Written by Jim Webb, Oracle
Originally posted September 26, 2019
Advanced predictive analytics can be a catalyst for change for small and medium businesses (SMBs) even if they already are using predictive analysis.
The technology for predictive capabilities has evolved. It’s much simpler to use, and outcomes are easier to share, apply, and explain. Analysis is no longer limited to big-picture outlooks, such as what’s going to happen with the national economy. Financial professionals can now use advanced predictive capabilities daily to identify new insights to improve forecast accuracy.
In fact, I consider the ability to integrate these tools into the everyday life of the financial professional a game-changer.
Rx for the Lack-of-Insight Epidemic
Most SMBs using predictive analysis are a lot like the cash-strapped Oakland A’s when managers were preparing for the 2002 season without three star players who were becoming free agents. To formulate a winning plan against seemingly impossible odds, they needed to start looking at more data.
It wasn’t until the managers stopped focusing on finding replacements that could match performance stats of the departed players and started focusing on a formula for scoring more runs that they moved from 10-games-behind to breaking the American League record of 20 consecutive wins and clinching the American League West title.
The key to the turnaround was the advanced analytics work of Peter Brand, an economist who explained the current state to General Manager Billy Beane this way in the movie depiction Money Ball: “There’s an epidemic failure within the game to understand what is really happening, and this leads people who run Major League Baseball teams to misjudge their players and mismanage their team.”

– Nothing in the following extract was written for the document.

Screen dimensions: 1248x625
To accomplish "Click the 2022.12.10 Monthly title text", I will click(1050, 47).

Beane and Brand built a winning team with undervalued players by focusing on historical performance stats that no one else was looking at, and now their model (sabermetrics) is common in baseball.

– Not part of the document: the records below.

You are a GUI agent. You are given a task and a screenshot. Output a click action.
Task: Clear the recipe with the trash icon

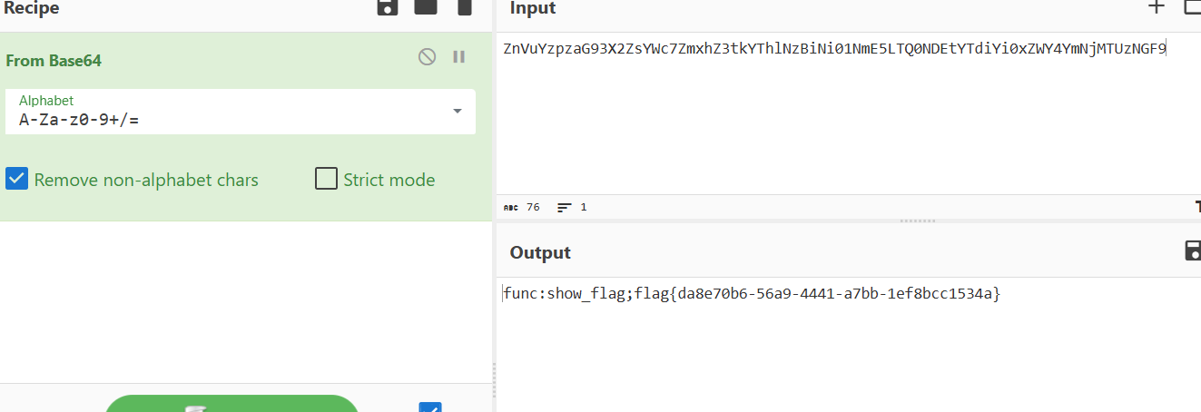(x=465, y=7)
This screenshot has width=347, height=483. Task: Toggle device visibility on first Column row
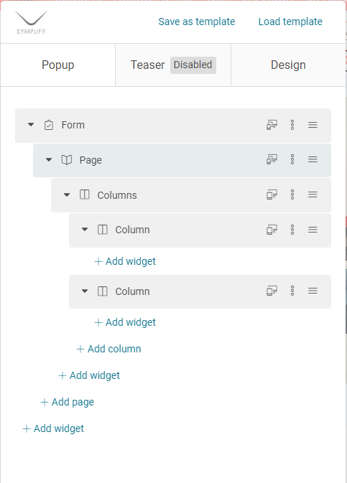pos(272,230)
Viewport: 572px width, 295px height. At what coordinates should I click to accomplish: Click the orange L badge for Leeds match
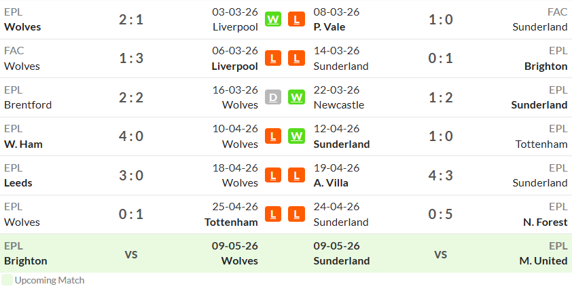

The same player data was available to all of the A’s competitors in 2002, but no one was analyzing it like Beane and Brand. This latent data was enough to model a forecast that proved to be a true winning formula. It set the Oakland A’s and that season apart and became a management standard.
This is exactly what is happening now in business. A far superior model for forecasting using advanced predictive analytics has emerged, and it’s only a matter of time before it becomes commonplace. Between now and then, winners will advance, while those that stick to outdated models will fall behind.

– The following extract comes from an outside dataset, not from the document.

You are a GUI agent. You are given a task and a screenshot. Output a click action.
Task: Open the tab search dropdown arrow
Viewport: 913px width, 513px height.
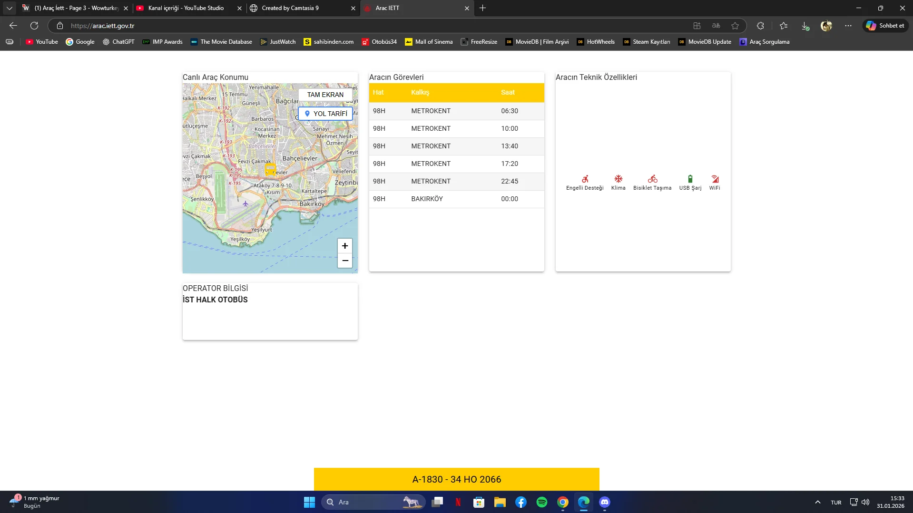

Growing small and medium businesses benefit from advanced predictive capabilities in three overarching ways.
The first is the integration of the existing planning data for planning and forecasting. Many companies already use predictive analytics in marketing, product development, and other non-finance areas, but this data is not fully optimized for forecasting.
Functional and line-of-business leaders are seeking answers to questions, such as:
- What product-mix strategy should we use?
- How much should we charge for our products?
- What are customers saying about our products?
- What customers should we target?
- Who are the profitable customers, and who are the customers that we should not target?
Ultimately, all of these questions are about profitability and market position and should be considered before preparing a financial forecast. But in many cases this connection is never made, and like the stats that Beane and Brand used, the information is not used.
So, if predictive analytics is taking place anywhere in the organization, the first step toward a better forecast is connecting finance teams with business analysts. Generally, this takes an unacceptable amount of effort or isn’t otherwise possible with legacy applications or spreadsheets, and this is where technology can spark beneficial change. Once these groups can share and consult on data together, improvement starts.
Second, modern cloud solutions have automated much of the work of predictive analytics as a way of augmenting valuable human knowledge and skills. For example, Planning in Oracle’s EPM Cloud provides a no-coding experience for finance professionals as they review historic data, make a prediction query based on that data, and then apply judgement to the prediction for the ultimate decision. The ease and speed of cloud-delivered services like this have not been available before, so this is a new way for medium businesses to advance their forecast accuracy.
A third area where predictive capabilities helps is after the financial forecast through ongoing learning and process improvement. Many organizations choose to save prior forecasts. If they’re doing forecasts on a quarterly basis, they may save three or four forecasts with the idea that one day somebody will go back to those previous forecast snapshots and measure against actual performance to learn and improve for the future.
The challenge, though, is the above scenario is a manual activity, and it might or might not get done. With a business system with modern predictive capabilities, learning is always happening because collaboration among finance and non-finance business groups is occurring frequently. They are regularly sharing data, per the second area I addressed.
When these previously separated groups team up, they become aware of misalignment and gaps that they need to overcome to work together. Usually, the first thing they realize they need is a common language around the business and its assets and operations. Most of the businesses I work with use different words for critical planning inputs, such as full-time equivalent and profitability.
Consolidation of planning activities into a unifying process that flows into a comprehensive planning system uncovers disparities and then provides tools for collaborative teams to quickly make adjustments and move on.
Making Your Money Ball Move
Expanding predictive capabilities is a great way for SMBs to bring more precision to future planning. Adopting modern cloud financial platforms like Oracle EPM Cloud can be a catalyst for data optimization, innovative thinking, and the ongoing tuning of forecasts toward a future state of best-possible accuracy.